Yoshida described virtual reality technology as "still very early," and with lots of room to grow.

"It's not even starting in a real way. When we launch Project Morpheus, or when [Oculus VR] launch Oculus as a consumer product, I can see another 20 years of progress for all kinds of things," Yoshida said. "I feel like what [Facebook founder] Mark Zuckerberg is saying--he's looking more at a future vision of what this can be, rather than the initial or second year."

Indeed, Zuckerberg said last month when Facebook bought Oculus VR for $2 billion that the acquisition was a deal expected to pay dividends in the long-run, not the short-term.

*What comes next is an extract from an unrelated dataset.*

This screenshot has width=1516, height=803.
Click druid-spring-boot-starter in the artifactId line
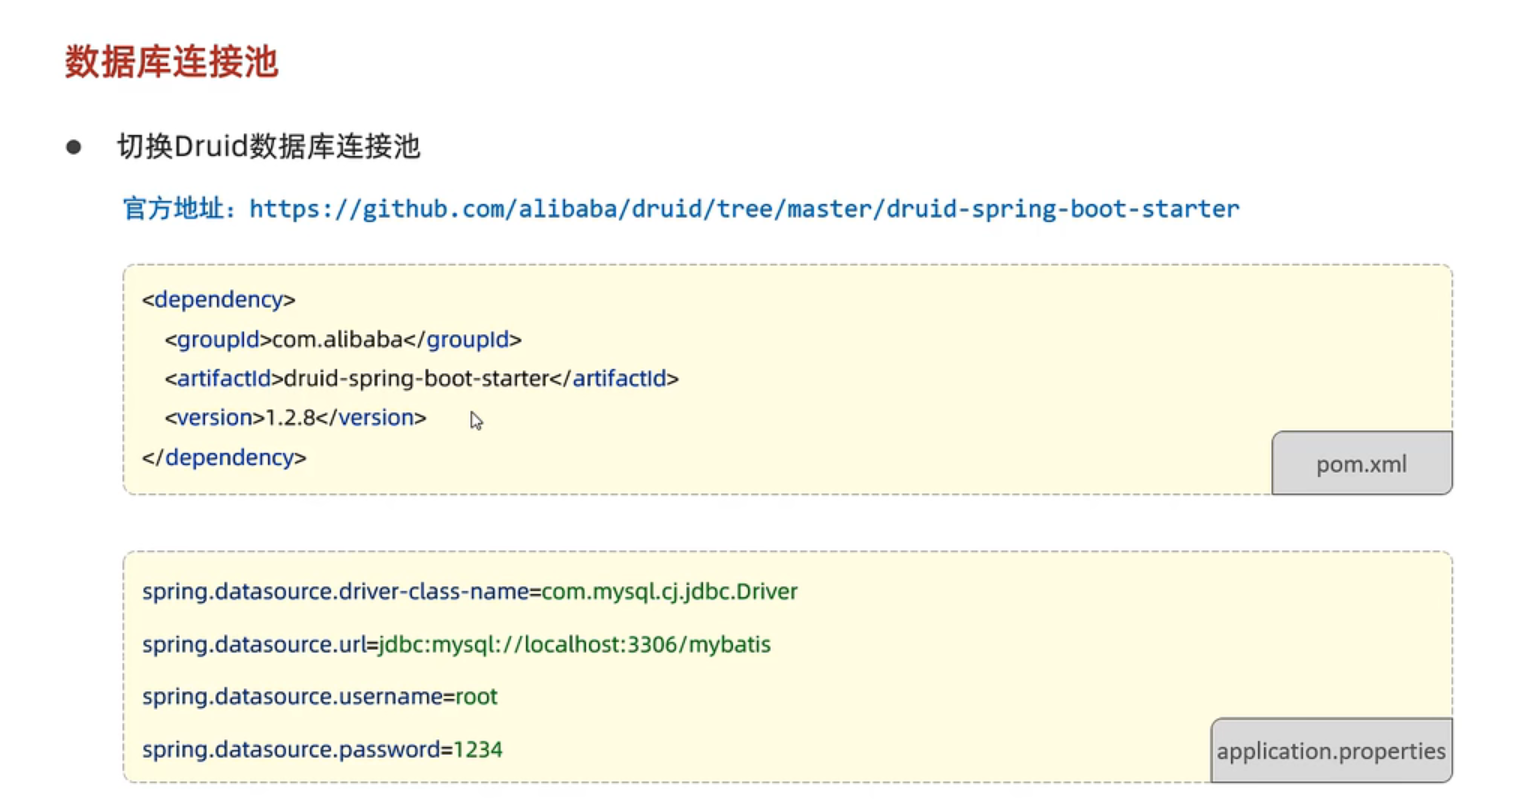pos(417,379)
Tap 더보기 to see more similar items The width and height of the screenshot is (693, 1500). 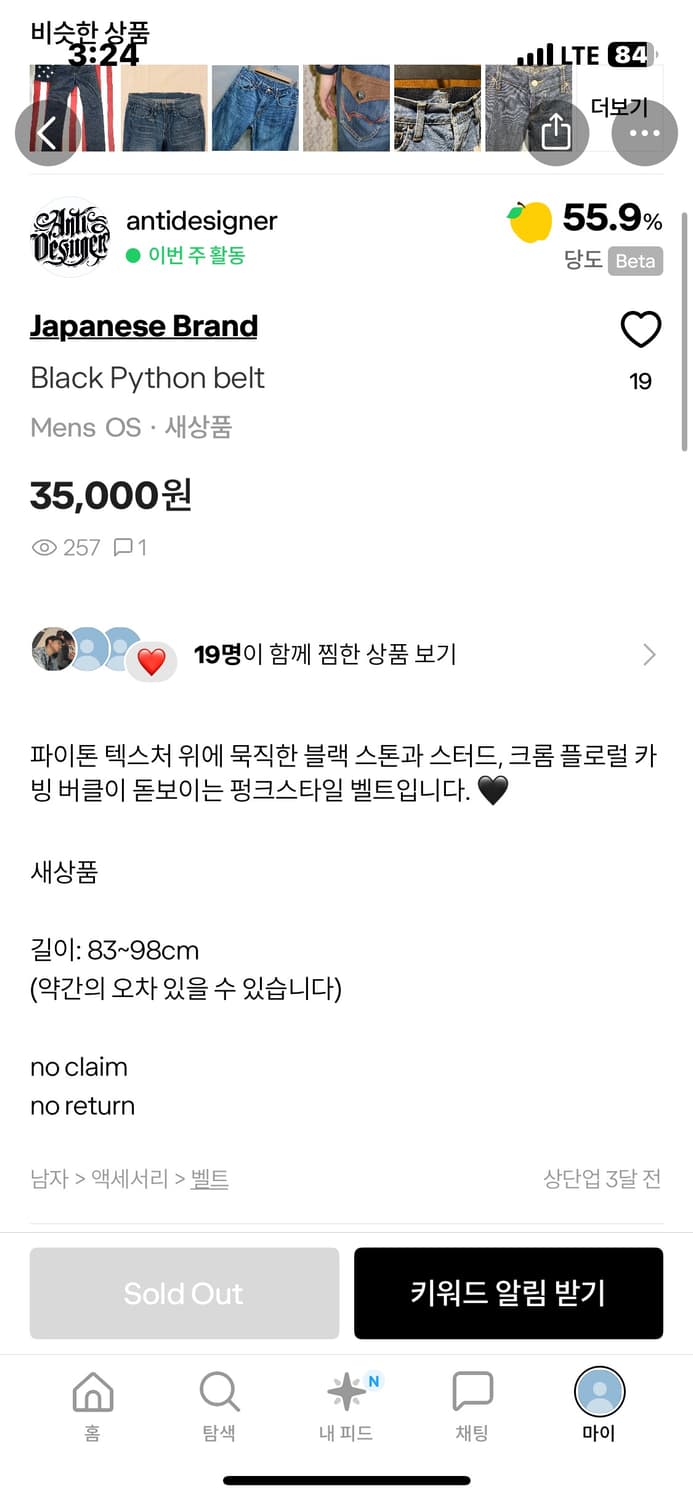click(619, 107)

For his part, Yoshida said Sony's engineering team is still going through cycles of experimentation with Project Morpheus in hopes of finalizing the hardware.

"We are still really trying to define or discover what works and what's required for the hardware tech. Our team feels that we're getting closer, but there are certain things that still have to be improved to make a good consumer product," Yoshida said.

Sony's Project Morpheus has a 1080p display and boasts a 90+ degree field of view. It doesn't have a release date or a price yet, but Sony isn't planning to launch it this year or sell the device for $1000 like its other premium head-mounted displays.

Also in the interview, Yoshida pointed out that Project Morpheus is actually similar to Nintendo's Wii U in that it will offer asymmetrical gameplay. He said certain games will allow one player to wear a headset while other players view and interact with the virtual reality player using a traditional screen. "It's like a Wii U game," Yoshida said, specifically referencing Nintendo Land's Mario Chase mini-game. In this game, a player controlling Mario using the GamePad must outrun other players who use Wii Remotes and look at the TV.

For Project Morpheus, Sony has created a modified version of its underwater-themed The Deep demo where players using a tablet can draw a line to instruct a sea turtle where to appear," Yoshida said. In the demo, the player wearing the headset is in a shark tank. Sharks are attracted to turtles (at least in this demo), so the non-virtual reality players are able to influence the virtual reality player even though they are looking at different screens.